That's the meat of this article. It goes beyond complaining about a relatable issue and talks about the work and research they've done to see how it can be mitigated. I think it's a neat exercise to wonder how you could restructure a libc to allow multi-libc compatibility, but question why anyone would even want to statically link to libc in a program that dlopen's other libraries. If you're worried about a stable ABI with your libc, but acknowledge that other libraries you use link to a potentially different and incompatible libc thus making the problem even more complicated, you should probably go the BSDAuth route instead of introducing both additional complexity and incompatibility with existing systems. I think almost everything should be suitable for static linking and that Drepper's clarification is much more interesting than the rant. Polluting the global lib directory with a bunch of your private dependencies should be frowned upon and hides the real scale of applications. Installing an application shouldn't make the rest of your system harder to understand, especially when it doesn't do any special integration. When you have to dynamically link anyway:
> As for why you’d actually want to dlopen from a static executable, there’s one killer app: exokernels, loading (parts of) system-provided drivers into your process for speed.

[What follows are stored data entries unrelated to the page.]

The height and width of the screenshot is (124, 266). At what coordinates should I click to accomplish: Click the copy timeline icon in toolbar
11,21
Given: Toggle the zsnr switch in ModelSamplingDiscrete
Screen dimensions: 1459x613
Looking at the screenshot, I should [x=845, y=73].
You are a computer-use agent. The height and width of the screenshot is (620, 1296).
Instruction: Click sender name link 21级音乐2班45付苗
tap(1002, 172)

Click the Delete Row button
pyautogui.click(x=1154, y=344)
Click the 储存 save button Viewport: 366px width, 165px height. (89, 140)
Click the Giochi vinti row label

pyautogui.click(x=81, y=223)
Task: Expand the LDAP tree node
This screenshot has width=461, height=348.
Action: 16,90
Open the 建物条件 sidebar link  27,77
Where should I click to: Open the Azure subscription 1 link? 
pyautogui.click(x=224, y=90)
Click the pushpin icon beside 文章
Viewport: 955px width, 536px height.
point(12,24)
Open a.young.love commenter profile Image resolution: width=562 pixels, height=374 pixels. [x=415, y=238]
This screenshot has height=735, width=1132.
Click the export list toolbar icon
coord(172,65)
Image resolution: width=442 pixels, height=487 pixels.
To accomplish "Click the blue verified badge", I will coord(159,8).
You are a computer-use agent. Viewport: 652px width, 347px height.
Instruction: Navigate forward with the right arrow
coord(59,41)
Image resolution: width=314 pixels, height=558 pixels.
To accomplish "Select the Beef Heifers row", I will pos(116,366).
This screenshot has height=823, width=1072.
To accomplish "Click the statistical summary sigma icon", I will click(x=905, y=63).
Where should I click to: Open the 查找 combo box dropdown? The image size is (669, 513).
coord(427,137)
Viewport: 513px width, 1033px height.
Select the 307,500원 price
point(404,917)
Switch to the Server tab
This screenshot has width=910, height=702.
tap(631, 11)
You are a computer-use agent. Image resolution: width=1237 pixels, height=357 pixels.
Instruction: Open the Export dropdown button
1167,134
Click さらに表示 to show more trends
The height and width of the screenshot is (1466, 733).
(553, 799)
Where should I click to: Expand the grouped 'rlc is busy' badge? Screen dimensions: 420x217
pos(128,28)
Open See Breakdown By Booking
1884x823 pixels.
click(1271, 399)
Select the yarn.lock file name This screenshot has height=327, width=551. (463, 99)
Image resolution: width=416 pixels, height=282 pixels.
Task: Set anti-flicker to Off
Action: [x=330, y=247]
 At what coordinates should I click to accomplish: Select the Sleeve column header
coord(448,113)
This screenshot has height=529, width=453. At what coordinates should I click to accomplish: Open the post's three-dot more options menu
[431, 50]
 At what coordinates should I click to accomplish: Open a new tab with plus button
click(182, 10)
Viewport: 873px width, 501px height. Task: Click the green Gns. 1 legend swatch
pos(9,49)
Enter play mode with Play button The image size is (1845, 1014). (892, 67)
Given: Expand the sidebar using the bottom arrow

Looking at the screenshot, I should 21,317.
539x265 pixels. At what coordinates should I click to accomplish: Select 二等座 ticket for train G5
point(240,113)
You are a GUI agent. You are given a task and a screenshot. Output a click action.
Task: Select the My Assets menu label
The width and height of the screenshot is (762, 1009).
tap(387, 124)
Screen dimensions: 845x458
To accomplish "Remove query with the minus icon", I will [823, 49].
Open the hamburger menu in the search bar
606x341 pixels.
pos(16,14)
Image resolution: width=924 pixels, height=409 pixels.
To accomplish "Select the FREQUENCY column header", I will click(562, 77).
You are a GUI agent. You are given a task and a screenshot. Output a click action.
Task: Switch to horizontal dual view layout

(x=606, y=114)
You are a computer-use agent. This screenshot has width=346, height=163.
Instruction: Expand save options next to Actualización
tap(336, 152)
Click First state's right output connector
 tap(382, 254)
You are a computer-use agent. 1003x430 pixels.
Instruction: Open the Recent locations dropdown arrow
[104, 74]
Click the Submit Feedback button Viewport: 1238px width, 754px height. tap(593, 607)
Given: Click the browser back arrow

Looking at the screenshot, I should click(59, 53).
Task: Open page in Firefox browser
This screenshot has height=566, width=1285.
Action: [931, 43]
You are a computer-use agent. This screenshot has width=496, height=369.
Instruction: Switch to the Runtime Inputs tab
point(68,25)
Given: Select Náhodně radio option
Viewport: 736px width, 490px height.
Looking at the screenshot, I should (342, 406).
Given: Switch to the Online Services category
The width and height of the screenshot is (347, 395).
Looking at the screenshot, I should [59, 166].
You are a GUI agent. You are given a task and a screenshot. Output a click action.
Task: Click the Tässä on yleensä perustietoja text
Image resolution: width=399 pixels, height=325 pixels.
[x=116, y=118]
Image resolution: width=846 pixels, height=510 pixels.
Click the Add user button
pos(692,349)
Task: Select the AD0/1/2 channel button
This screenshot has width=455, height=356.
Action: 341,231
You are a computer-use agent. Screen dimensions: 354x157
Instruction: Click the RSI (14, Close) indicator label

If you're dealing with system resources like GPU drivers, those should be opaque implementations loaded by intermediaries like libglvnd. [1] This comes to mind as even more reason why dynamic dependencies of even static binaries are terrible. The resolution works, but it would be better if no zlib symbols would leak from mesa at all (using --exclude-libs and linking statically) so a compiled dependency cannot break the program that depends on it. So yes, I agree that dynamic dependencies of static libraries should be static themselves (though enforcing that is questionable), but I don't agree that the libc should be considered part of that problem and statically linked as well. That leads us to:
> ... when done right they don't even require both sides to share a malloc implementation
Better API design for libraries can eliminate a lot of these issues, but enforcing that is much harder problem in the current landscape where both sides are casually expected to share a malloc implementation -- hence the complication described in the article. "How can we force everything that exists into a better paradigm" is a lot less practical of a question than "what are the fewest changes we'd need to ensure this would work with just a recompile". I agree with the idea of a "narrow waist of an interface", but it's not useful in practice until people agree where the boundary should be and you can force everyone to abide by it.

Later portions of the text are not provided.